Hoofdstuk 6 Van Republiek tot parlementaire monarchie
§1 De opstand
Filips II wordt heer van de Nederlanden
Filips II was overtuigd katholiek en liet de protestanten vervolgen. Deze politiek riep veel verzet op in de Nederlanden:
- de edelen en rijke burgers in de steden en de provinciale bestuurders wilden hun macht behouden.
- De protestanten en ook veel katholieken vonden de maatregelen tegen de protestanten te streng.
Filips vertrok in 1559 naar Spanje en hij liet de Nederlanden door een landvoogd (plaatsvervanger) regeren. Deze landvoogden vervolgden de protestanten veel minder streng en met de handel ging het slecht. Er kwam hongersnood en er werd door de calvinisten in 1566 acties gevoerd tegen katholieke kerken: de Beeldenstorm. Heiligenbeelden en andere voorwerpen van de katholieke eredienst werden vernield.
De Nederlanden komen in opstand
Filips II zond de hertog van Alva met een leger naar de Nederlanden om elk verzet tegen het gezag van Filips II te straffen. Velen vluchtten naar het buitenland. Een aantal voer naar Engeland en hield zich in leven door langs te kust van het vasteland schepen te kapen of dorpen te plunderen, dit waren de Watergeuzen.
Willem van Oranje was de tegenstander van Alva en hij organiseerde een opstand.
Tachtig jaar strijd met onderbrekingen
Willem van Oranje wilde van de Nederlanden een onafhankelijke staat maken, met verdraagzaamheid tussen katholieken en protestanten.

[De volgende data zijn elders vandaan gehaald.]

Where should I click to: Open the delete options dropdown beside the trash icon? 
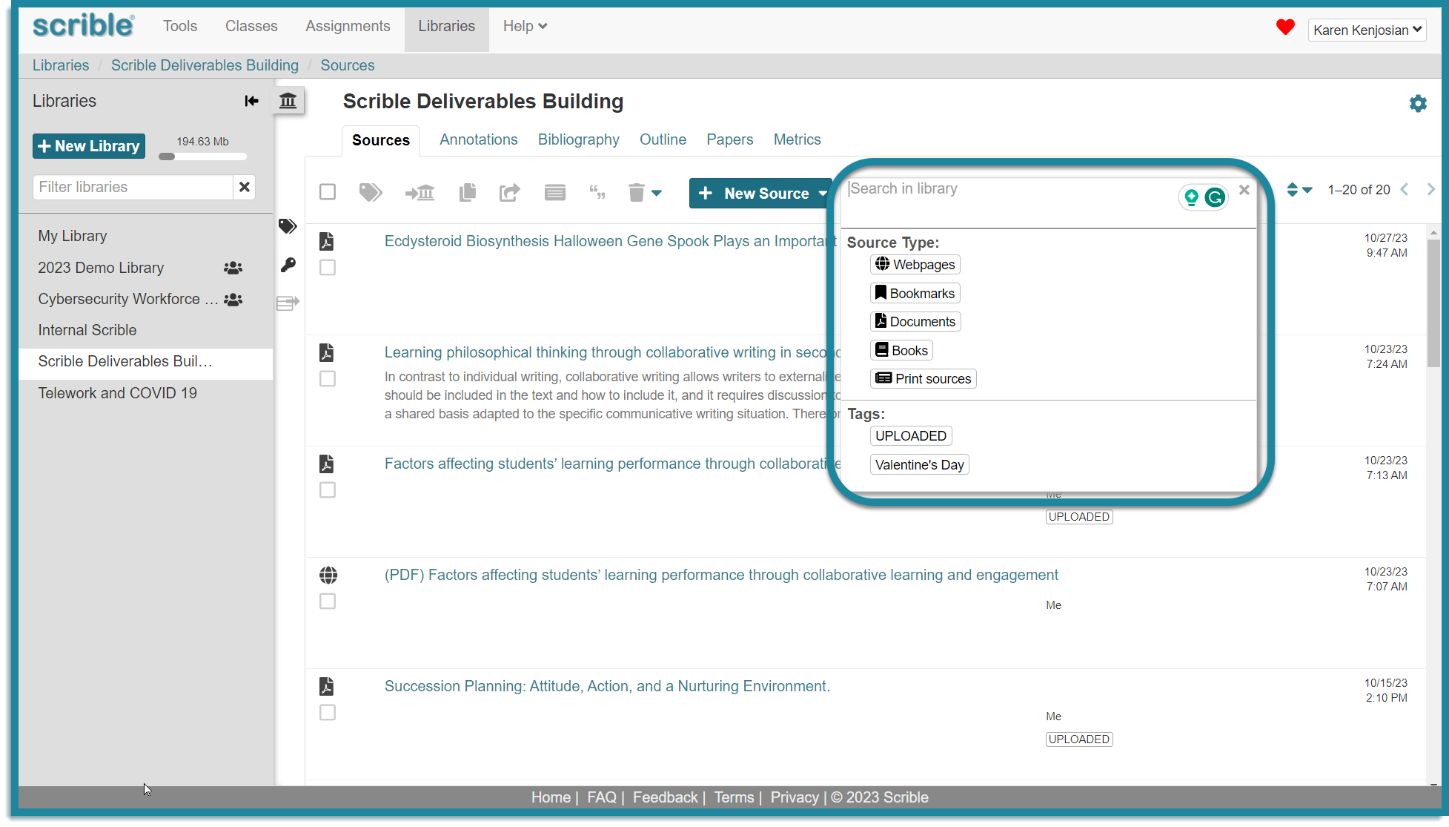click(657, 192)
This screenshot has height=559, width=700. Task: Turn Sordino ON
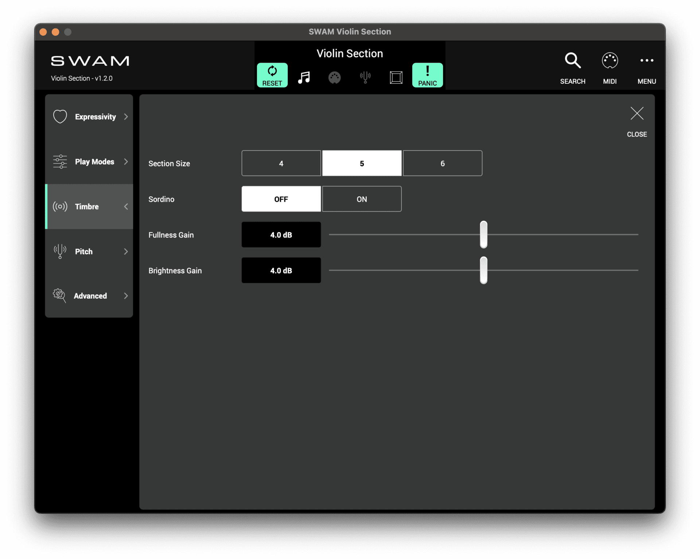pos(362,199)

De Opstand was de Tachtigjarige Oorlog, duurde van 1568-1648. De oorlogen toen gingen om het in bezit hebben van de steden en meestal gebeurde er niets. Steden werden belegerd en dit werd gedaan met soldaten die ingehuurd konden worden, huurlingen, uit allerlei landen. De opstandige gewesten in het zuiden werden door het Spaanse leger veroverd.
Gevolgen van de Opstand
- De Nederlanden raakten verdeeld; noordelijke gewesten werden de Republiek van de Verenigde Nederlanden, de zuidelijke gewesten bleven bij het Spaanse Rijk behoren. Na Napoleon werden de Nederlanden weer samengevoegd, ze waren echter teveel uit elkaar gegroeid en zo ontstond Belgie.
- De nieuwe staat werd een republiek, staat zonder vorst. De provincies kregen een grote zelfstandigheid, de meeste macht was voor de rijke burgers.

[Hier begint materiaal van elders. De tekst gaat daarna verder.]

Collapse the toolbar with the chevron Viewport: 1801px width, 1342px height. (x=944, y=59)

- Het calvinisme werd de officiele godsdienst.
§2 De ´Gouden Eeuw´.
Scheepvaart, handel en nijverheid
17e eeuw: Gouden Eeuw van de Republiek. Scheepvaart, handel en nijverheid, kunst en wetenschap kwamen tot bloei. Antwerpen, dat tot voor kort de grootste haven- en handelsstad van Europa was, werd heroverd door de Spanjaarden en Amsterdam nam Antwerpens functie over en werd de grootste haven- en handelsstad. Uit allerlei gebieden werden producten gehaald, naar Amsterdam gevoerd en in pakhuizen opgeslagen (Amsterdam werd stapelmarkt van Europa genoemd, de producten werden door kooplieden doorverkocht naar andere landen). Veel producten werden eerst bewerkt voordat ze werden doorgevoerd. In het westen werden de mensen rijk, in het oosten bleven ze arm
Kunst en wetenschap
Kunst en wetenschap kwamen tot bloei:
Schilderkunst; Frans Hals, Jan Steen, Johannes Vermeer, Rembrandt.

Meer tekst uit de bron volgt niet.